Installation of the Tool
Trape can be installed by cloning the Github repository using the following commands.
git clone https://github.com/boxug/trape.git
Once the tool is installed, the required libraries can be installed using the following commands.
cd trape pip install -r requirements.txt
Let’s Have a Look Into The Tool
Once the tool and the required libraries are successfully installed, Trape can be set into action using the following command.
python trape.py -h
The command not only starts the tool but also provides the list of the parameters that can be set as an argument in the commands.

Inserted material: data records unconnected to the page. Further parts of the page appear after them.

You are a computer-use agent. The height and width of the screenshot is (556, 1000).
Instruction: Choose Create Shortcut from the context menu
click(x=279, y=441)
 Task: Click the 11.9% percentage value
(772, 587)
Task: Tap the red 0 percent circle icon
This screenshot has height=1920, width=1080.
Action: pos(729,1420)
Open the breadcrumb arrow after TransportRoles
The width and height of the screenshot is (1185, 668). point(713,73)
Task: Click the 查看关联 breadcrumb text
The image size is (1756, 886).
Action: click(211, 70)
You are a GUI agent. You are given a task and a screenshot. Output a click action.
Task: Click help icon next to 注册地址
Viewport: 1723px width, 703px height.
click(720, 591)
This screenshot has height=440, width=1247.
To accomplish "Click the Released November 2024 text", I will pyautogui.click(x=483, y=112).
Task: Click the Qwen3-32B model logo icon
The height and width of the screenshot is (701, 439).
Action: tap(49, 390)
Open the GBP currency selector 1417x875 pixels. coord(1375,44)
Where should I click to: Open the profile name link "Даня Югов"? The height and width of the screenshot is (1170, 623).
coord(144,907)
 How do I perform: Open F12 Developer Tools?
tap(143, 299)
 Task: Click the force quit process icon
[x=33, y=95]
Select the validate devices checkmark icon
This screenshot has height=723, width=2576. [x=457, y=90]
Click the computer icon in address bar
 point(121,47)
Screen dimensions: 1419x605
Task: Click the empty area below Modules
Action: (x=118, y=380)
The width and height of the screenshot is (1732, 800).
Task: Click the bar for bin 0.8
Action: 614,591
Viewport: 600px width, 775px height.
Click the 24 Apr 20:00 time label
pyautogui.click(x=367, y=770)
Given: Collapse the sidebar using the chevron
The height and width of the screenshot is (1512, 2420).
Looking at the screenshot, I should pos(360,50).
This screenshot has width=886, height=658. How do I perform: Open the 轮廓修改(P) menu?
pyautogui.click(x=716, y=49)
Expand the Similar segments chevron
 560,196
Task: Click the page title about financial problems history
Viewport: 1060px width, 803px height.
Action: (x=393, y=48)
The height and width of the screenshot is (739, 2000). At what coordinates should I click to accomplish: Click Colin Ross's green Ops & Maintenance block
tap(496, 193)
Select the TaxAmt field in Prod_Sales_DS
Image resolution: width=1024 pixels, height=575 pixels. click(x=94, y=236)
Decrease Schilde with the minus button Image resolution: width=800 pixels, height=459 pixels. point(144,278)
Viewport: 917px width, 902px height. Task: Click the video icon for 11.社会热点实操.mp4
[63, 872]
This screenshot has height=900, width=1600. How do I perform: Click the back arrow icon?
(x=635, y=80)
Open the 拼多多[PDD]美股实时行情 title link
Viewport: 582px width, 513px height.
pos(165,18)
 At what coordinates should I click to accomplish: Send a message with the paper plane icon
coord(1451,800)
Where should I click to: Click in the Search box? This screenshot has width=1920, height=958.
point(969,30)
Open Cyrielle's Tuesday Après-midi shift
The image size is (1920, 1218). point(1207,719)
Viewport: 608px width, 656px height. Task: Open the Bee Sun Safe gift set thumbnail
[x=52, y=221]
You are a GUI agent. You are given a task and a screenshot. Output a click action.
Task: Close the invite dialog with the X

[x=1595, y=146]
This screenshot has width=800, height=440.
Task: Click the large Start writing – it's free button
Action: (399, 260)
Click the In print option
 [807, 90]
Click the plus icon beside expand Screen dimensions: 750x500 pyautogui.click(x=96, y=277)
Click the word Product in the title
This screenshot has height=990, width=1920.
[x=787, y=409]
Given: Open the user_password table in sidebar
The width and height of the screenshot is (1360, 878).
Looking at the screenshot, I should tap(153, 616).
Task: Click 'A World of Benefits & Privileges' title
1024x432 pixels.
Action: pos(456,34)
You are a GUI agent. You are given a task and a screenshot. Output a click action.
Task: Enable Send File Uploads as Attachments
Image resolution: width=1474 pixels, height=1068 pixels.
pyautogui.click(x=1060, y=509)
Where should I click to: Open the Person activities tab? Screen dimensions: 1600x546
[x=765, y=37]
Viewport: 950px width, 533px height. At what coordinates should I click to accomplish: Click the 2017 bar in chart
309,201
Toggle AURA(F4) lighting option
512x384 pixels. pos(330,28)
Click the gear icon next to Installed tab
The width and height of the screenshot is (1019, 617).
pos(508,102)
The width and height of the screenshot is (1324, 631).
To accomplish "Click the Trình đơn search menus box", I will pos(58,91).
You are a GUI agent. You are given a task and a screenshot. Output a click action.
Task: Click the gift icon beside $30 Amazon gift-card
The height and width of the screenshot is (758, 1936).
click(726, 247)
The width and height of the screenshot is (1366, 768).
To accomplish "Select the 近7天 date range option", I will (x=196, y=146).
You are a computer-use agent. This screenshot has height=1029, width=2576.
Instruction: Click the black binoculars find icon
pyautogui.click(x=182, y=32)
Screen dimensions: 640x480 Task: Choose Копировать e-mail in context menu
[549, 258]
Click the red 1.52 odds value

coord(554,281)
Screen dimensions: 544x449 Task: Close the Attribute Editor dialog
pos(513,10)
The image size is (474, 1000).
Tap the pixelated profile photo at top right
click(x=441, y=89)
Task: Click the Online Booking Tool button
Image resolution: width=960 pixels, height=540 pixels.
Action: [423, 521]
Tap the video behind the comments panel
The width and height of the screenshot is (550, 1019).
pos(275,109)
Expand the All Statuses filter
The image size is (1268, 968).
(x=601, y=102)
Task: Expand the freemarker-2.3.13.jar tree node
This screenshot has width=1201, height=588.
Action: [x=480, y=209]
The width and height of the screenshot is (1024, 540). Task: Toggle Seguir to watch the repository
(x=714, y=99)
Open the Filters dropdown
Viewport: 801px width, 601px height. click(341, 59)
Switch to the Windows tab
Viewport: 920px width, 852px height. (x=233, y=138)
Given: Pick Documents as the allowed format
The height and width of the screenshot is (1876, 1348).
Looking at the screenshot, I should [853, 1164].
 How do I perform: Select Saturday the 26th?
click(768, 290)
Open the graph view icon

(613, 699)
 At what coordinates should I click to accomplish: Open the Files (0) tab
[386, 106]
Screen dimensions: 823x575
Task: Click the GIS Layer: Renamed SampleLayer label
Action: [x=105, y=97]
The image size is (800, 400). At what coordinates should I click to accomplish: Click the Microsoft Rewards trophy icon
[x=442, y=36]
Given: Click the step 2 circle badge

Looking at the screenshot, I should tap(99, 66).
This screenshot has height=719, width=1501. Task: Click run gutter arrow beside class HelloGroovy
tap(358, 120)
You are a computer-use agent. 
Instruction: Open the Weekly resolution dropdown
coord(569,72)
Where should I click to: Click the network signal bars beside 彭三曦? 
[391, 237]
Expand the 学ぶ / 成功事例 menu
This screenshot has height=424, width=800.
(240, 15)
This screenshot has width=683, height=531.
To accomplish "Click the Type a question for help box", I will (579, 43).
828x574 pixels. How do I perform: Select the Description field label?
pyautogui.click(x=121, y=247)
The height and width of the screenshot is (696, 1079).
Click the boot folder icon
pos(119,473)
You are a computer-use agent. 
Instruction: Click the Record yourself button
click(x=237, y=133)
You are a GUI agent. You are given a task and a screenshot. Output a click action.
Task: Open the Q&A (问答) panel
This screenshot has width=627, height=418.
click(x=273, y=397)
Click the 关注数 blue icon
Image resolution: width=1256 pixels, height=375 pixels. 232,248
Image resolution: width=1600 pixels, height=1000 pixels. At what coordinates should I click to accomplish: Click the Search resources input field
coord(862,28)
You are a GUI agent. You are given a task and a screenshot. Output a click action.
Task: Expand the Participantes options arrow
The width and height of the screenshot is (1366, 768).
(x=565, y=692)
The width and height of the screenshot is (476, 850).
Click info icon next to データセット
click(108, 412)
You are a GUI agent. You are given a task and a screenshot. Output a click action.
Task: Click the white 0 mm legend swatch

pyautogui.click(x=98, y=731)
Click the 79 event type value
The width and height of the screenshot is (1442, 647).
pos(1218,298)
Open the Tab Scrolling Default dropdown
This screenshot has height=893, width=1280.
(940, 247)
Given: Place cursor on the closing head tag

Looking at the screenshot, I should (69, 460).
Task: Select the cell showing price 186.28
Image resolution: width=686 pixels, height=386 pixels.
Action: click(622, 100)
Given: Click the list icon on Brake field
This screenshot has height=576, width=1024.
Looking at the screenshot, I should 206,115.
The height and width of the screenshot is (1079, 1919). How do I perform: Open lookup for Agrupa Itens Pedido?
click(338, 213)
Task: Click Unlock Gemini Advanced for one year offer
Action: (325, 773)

As mentioned earlier, Trape works on the principle of first utilising a phishing attack. A URL needs to be cloned and shared in order to trap the client victim. The cloned URL can be obtained using the following command format.
python trape.py --url <url to be cloned here> --port <port number here>
For the sake of demonstration, we can clone google.com using the port number 80 on a local host. This can be achieved using the following command.
python trape.py --url https://google.com --port 80
The above command generates three parameters, namely: phishing url, control panel url to track the victims, and a pass-phrase to log into the control panel.
After generating the lure url , it can be shared with the victim through email or any other appropriate method. The tool waits for the victim to click on the lure url. The results are saved into Trape dashboard that can be accessed using the control panel link and generated access key.
Once the victim clicks on the url, Trape captures the victim’s IP address, location, and any running session in the victim’s web browser.